■ YOUR OBJECTIVE
In the excerpt on ISIS and al-Qaida video propaganda, what is the title of the ISIS documentary described as having pyrotechnics and voiceovers?
-- EXCERPT follows --
3. ISIS videos glorify extreme violence.
Video channels like YouTube are also important platforms for both groups to spread their propaganda. Videos are far-reaching, provide forums for discussion, and even allow a type of cyber martyrdom.
But al-Qaida’s and ISIS’s styles are noticeably different. ISIS glorifies violence in the images and videos it disseminates around the Web, whereas al-Qaida’s content is more restrained.
For ISIS, all attention is good attention. Their penchant for theatrical violence reflects their ruthless nature and nonchalant attitude toward their reputation among the wider Muslim community. “The message there is revenge, the message is success, the message there is power,” Weimann said.
While most people react with disgust to ISIS’s graphic videos, there are some who are inspired by it—and that is exactly whom the group is trying to reach.
ISIS’s propaganda documentary Flames of War is produced in a Hollywood-esque fashion, complete with pyrotechnics and voiceovers. Again, these images appeal to a younger audience with a thirst for revenge, says Weimann.
“The Islamic state is going for a much more visceral appeal,” William McCants, a Brookings Institution fellow and director of the Project on U.S. Relations with the Islamic World.
The executions not only of Western journalists but also of Syrians young and old send the message, “We have no red lines and no boundaries and no limits,” according to Weimann.
But al-Qaida takes a different tack. ISIS’s ready embrace of gruesome violence, especially against Muslims, has long been a bone of contention, and it even contributed to the breakup between al-Qaida and ISIS in February. Because al-Qaida is more focused on fighting Western influence, it is much more concerned with currying favor with the wider Muslim community.
“They had red lines,” Weimann said. “I know it sounds crazy to say controlled, but it was controlled by Bin Laden. The violence was targeting targets that were chosen, selected, even in a rational way.”
While violence is certainly present in many videos associated with the group, McCants describes al-Qaida’s videos as “ponderous” and pedantic. It’s much more common to see videos like those produced by al-Qaida leader Anwar al-Awlaki, which numbered over a thousand at one point before Google took them down. Al-Awlaki preaching directly into the camera for close to an hour is in stark contrast to ISIS’s sophisticated and sensational production.
But don’t let the media hype fool you. Weimann predicts al-Qaida will outlast ISIS. ISIS has successfully maneuvered social media to achieve its desired effect—fear and recognition—but al-Qaida’s network is much wider and more deeply rooted than that of ISIS.
-- EXCERPT concluded --
-- DATA EXTRACT follows --
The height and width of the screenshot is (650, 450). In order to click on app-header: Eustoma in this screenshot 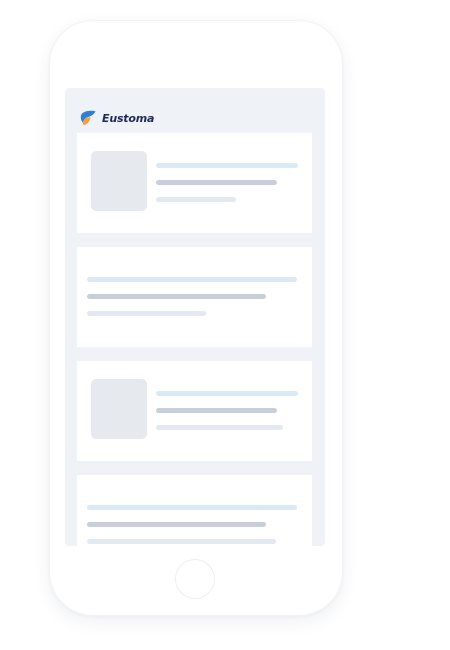, I will do `click(116, 118)`.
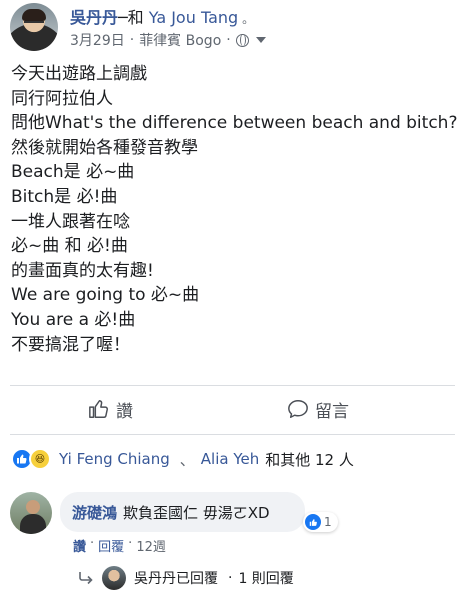 The image size is (465, 600). I want to click on post-date: 3月29日, so click(98, 40).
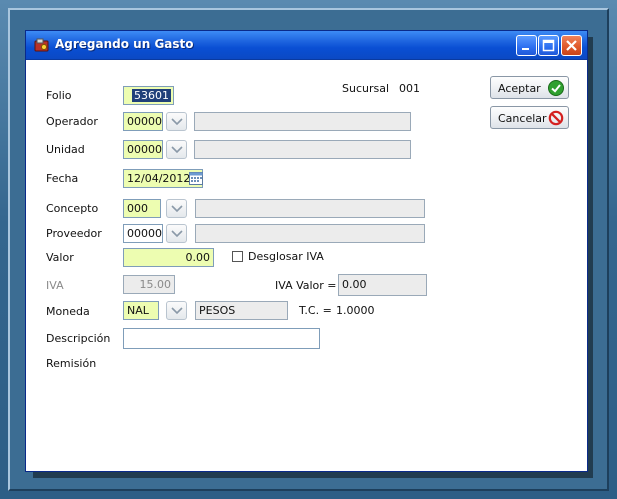  Describe the element at coordinates (286, 256) in the screenshot. I see `desglosar-iva-label: Desglosar IVA` at that location.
-- DATA EXTRACT concluded --
■ TASK SOLUTION
Flames of War